La periodicidad recomendada de los chequeos varía., dependiendo de las enfermedades hereditarias. Sin embargo, a partir de los 50 años, las revisiones deben ser ineludibles.

Lo más recomendable para ellos

¿Y qué es lo que necesita incluir un hombre en sus chequeos? Para empezar, entre los 20 y los 54 años debe atender al cáncer testicular, que, aunque es infrecuente, se suele producir en ese rango de edad. La American Cancer Society (Sociedad Estadounidense contra el Cáncer) recomienda que todos los varones se autoevalúen y que, ante la más mínima sospecha o la presencia de una masa o bulto en la zona, acudan al urólogo para que les sometan a una ecografía testicular y a un análisis de sangre específico.

Sin embargo, el cáncer más frecuente en hombres y el que más se diagnostica es el de próstata. “El número de casos crece anualmente por dos motivos: el aumento de la longevidad y la aparición de nuevas pruebas diagnósticas que permiten detectar la enfermedad de forma mucho más temprana, como la resonancia magnética multiparamétrica de próstata, la biopsia de fusión y nuevas pruebas genéticas”, dice François Peinado.

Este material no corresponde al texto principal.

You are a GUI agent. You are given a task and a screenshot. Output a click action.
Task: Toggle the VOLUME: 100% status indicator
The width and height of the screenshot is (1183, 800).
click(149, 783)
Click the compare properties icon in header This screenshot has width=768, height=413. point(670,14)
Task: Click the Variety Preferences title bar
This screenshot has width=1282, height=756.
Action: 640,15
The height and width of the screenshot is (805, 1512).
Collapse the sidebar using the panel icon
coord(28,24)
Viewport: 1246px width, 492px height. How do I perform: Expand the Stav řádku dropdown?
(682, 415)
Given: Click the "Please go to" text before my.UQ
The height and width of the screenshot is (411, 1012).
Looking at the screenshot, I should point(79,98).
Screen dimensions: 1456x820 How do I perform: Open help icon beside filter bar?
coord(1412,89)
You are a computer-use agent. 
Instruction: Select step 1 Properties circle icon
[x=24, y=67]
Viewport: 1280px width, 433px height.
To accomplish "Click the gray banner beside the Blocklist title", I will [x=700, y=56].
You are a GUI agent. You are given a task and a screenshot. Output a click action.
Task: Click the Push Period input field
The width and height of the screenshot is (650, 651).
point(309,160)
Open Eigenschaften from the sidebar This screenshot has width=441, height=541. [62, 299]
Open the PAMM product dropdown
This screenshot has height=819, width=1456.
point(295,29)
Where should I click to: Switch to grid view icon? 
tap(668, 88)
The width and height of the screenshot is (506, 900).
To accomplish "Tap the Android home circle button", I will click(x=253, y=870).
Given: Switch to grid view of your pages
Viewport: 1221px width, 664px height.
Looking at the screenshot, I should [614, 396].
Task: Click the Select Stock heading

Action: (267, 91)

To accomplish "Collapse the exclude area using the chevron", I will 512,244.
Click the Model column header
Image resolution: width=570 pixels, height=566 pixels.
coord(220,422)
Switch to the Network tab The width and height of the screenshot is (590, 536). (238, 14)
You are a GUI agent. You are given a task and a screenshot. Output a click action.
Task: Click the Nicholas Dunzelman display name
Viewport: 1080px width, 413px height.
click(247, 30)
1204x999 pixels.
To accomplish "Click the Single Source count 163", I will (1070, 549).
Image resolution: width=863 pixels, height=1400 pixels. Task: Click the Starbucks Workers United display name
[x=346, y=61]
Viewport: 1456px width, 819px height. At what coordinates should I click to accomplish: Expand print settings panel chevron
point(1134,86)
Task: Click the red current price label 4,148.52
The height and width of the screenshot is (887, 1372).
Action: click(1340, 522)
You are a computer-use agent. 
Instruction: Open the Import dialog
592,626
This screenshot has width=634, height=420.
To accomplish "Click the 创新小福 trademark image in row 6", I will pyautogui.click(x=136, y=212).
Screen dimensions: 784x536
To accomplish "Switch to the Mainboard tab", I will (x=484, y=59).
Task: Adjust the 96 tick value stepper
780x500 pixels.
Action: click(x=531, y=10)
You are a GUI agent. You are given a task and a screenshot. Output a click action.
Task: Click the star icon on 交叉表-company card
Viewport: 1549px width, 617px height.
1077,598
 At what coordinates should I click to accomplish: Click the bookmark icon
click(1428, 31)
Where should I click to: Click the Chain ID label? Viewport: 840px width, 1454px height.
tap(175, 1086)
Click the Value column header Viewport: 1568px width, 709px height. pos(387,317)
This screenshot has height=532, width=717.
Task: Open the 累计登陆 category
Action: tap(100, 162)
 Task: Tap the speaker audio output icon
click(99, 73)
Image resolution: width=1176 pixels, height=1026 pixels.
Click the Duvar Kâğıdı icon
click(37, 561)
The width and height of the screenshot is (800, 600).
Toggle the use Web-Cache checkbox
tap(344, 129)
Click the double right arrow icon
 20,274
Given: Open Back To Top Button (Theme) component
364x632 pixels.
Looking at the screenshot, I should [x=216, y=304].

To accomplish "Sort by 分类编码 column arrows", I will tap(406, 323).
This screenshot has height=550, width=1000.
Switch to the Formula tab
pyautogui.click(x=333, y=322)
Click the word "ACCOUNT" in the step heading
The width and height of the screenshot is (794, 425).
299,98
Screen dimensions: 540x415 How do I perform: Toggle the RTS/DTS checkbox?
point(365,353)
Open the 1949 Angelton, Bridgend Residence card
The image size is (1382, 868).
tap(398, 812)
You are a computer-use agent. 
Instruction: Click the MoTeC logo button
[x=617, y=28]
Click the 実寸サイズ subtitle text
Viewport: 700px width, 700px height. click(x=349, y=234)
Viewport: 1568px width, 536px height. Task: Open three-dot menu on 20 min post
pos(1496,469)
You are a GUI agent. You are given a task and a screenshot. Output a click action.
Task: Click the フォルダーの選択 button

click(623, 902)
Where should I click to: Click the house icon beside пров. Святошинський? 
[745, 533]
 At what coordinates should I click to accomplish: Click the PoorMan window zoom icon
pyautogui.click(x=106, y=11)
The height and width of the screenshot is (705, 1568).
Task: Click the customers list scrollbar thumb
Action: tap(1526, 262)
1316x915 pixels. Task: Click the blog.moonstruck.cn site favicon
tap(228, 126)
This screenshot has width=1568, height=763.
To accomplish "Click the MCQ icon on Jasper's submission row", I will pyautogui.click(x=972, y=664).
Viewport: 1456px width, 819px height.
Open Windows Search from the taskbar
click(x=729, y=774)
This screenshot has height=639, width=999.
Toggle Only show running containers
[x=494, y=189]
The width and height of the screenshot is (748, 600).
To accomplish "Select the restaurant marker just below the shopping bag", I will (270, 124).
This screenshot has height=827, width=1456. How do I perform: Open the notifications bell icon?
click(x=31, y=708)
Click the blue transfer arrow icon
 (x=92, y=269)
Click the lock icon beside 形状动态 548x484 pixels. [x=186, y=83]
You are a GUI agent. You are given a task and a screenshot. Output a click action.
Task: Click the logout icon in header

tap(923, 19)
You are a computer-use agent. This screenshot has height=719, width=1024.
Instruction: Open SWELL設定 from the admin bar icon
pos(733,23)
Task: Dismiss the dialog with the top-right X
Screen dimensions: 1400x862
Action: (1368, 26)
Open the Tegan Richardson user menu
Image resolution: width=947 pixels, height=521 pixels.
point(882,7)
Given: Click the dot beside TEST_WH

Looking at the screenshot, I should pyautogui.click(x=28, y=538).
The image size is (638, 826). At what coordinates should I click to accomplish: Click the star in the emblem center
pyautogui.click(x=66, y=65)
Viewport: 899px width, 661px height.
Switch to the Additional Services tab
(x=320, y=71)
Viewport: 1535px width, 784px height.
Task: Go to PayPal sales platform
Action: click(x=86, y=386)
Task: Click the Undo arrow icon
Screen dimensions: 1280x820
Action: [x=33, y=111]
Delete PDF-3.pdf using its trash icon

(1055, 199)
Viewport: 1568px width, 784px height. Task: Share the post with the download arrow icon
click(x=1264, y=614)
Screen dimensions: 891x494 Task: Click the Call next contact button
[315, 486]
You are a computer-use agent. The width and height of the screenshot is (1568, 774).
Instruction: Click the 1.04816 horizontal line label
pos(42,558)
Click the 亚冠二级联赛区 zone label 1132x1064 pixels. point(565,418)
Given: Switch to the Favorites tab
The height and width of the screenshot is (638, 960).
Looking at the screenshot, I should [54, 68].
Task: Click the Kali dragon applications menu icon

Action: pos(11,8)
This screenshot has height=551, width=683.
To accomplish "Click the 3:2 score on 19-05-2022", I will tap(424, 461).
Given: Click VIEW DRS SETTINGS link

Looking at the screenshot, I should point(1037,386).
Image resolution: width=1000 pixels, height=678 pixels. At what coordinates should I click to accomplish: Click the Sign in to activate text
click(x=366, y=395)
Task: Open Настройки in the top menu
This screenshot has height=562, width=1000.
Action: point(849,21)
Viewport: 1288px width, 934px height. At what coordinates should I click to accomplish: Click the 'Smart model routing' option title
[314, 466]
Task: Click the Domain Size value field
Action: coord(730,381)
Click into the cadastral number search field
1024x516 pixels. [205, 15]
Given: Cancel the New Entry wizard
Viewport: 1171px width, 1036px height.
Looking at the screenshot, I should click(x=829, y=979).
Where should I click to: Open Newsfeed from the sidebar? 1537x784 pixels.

Este médico comenta que lo principal para descubrir el cáncer de próstata es el PSA, un marcador en sangre cuyos valores elevados obligan a hacer un estudio en profundidad de la próstata. Otra herramienta de diagnóstico es el tacto rectal, menos efectivo para detectar tumores en una etapa temprana pero que diagnosticará con éxito cánceres de etapa tardía. En cuanto a las imágenes, está la Resonancia Magnética Multiparamétrica (MRImp), que ha cambiado el paradigma de diagnóstico del cáncer localizado.

Otras pruebas para incluir en el chequeo son:

  • Una colonoscopia, porque los hombres tienen un riesgo algo más elevado que las mujeres de padecer cáncer de colon. La mayoría de los cánceres de colon se desarrollan lentamente, por lo que la mejor forma de prevenirlos es mediante una colonoscopia a partir de los 50 años. Ésta detecta también los pólipos, que pueden ser extirpados durante el procedimiento. Si has tenido algún caso en la familiar, tendrás que empezar antes y realizar la colonoscopia con mayor frecuencia.
  • Un reconocimiento dermatológico, pues el cáncer de piel y su forma más maligna, el melanoma, aumenta de forma significativa al envejecer, y los hombres mayores tienen el doble de probabilidad de desarrollar un melanoma y entre dos y tres veces más riesgo de padecer cáncer de piel de células basales o escamosas.
  • Un control de la tensión arterial, ya que el riesgo de sufrir hipertensión arterial aumenta con la edad, y es importante controlarla para evitar una angina de pecho, un infarto de miocardio, un ictus o una insuficiencia renal. La tensión normal sanguínea se sitúa en 120/80 o menos, y se habla de tensión alta cuando se superan los 130/80. Los problemas de hipertensión o cardiovasculares suelen estar relacionados con la disfunción eréctil.
  • La prueba del VIH. “No se debe descartar, pues sigue habiendo mucha gente que tiene esta infección y no lo sabe”, dice Peinado.
  • Un chequeo oftalmológico a partir de los 50 años. Gracias a él se podría detectar, por ejemplo, el glaucoma o elevada tensión ocular, que puede dañar progresivamente el nervio óptico y conducir a la ceguera.